Audi, a division of the Volkswagen Group, said only the plug-in hybrid electric model will keep its existing federal credit for the rest of the year. According to the company, the legislation that was passed by Congress “will have a significant impact on our business and on our consumers”.

The bill makes any electric vehicle assembled outside North America ineligible for tax credits, which has drawn criticism from the European Union, South Korea and many automakers. The bill allows credits for customers with binding contracts for vehicles that have not yet been delivered when Biden signs the legislation.

Kia said in a letter to its US dealers that the law means all its electric and plug-in vehicles will no longer qualify for tax credits once it is signed, unless customers have binding written contracts.
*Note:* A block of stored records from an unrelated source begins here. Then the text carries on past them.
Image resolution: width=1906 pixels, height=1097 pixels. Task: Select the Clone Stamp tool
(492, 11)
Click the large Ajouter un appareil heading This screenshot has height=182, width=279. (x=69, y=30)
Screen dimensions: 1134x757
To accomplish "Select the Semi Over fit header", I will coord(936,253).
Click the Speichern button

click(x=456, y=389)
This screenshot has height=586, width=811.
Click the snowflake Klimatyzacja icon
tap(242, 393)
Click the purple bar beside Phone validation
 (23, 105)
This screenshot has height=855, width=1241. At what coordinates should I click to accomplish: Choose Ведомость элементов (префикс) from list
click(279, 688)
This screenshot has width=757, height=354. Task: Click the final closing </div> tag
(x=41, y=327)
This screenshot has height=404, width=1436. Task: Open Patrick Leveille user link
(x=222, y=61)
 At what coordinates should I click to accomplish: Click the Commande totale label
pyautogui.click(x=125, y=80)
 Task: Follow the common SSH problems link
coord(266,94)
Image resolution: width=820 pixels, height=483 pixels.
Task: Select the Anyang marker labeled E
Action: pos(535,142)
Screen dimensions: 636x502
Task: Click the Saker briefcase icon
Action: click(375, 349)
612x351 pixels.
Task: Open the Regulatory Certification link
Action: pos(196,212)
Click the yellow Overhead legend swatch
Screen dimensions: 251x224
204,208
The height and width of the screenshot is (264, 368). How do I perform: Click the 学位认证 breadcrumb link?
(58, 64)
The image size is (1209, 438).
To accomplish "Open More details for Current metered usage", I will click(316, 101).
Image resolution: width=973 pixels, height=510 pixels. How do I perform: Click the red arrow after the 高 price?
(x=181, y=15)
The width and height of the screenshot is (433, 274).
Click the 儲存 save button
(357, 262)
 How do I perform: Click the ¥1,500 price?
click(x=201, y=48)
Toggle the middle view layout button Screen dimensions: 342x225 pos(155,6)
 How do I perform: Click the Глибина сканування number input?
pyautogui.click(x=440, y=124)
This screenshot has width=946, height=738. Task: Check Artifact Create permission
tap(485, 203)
Kia urged dealers to contact customers on waiting lists to close contracts before Biden signs the law. The letter, which the company confirmed on Friday, called the “sudden change” in tax policy for electric vehicles “very disruptive to our business and, unfortunately, to our customers.”

VW-owned Porsche said on Friday that buyers of its Taycan and plug-in hybrid Cayenne and Panamera electric vehicles will immediately lose eligibility once the legislation is signed.

“For customers who have placed vehicles on order and are still awaiting delivery, their credit eligibility depends on the individual sales agreement, which is a matter between them and their independently owned and operated Porsche dealership,” said a carrier word of Porsche Cars North America.

The Alliance for Automotive Innovation, a trade group that represents VW, General Motors, Toyota Motor and Ford Motor, among others, said last week that 70 percent of 72 electric, plug-in hybrid and fuel cell models in the U.S. do not they will still be eligible after Biden signs the bill into law.

On January 1, when the new bill’s additional revenue and price caps, as well as essential battery and mineral supply rules, come into effect, “no one will qualify for the full credit when the additional supply requirements come into effect.” the group added.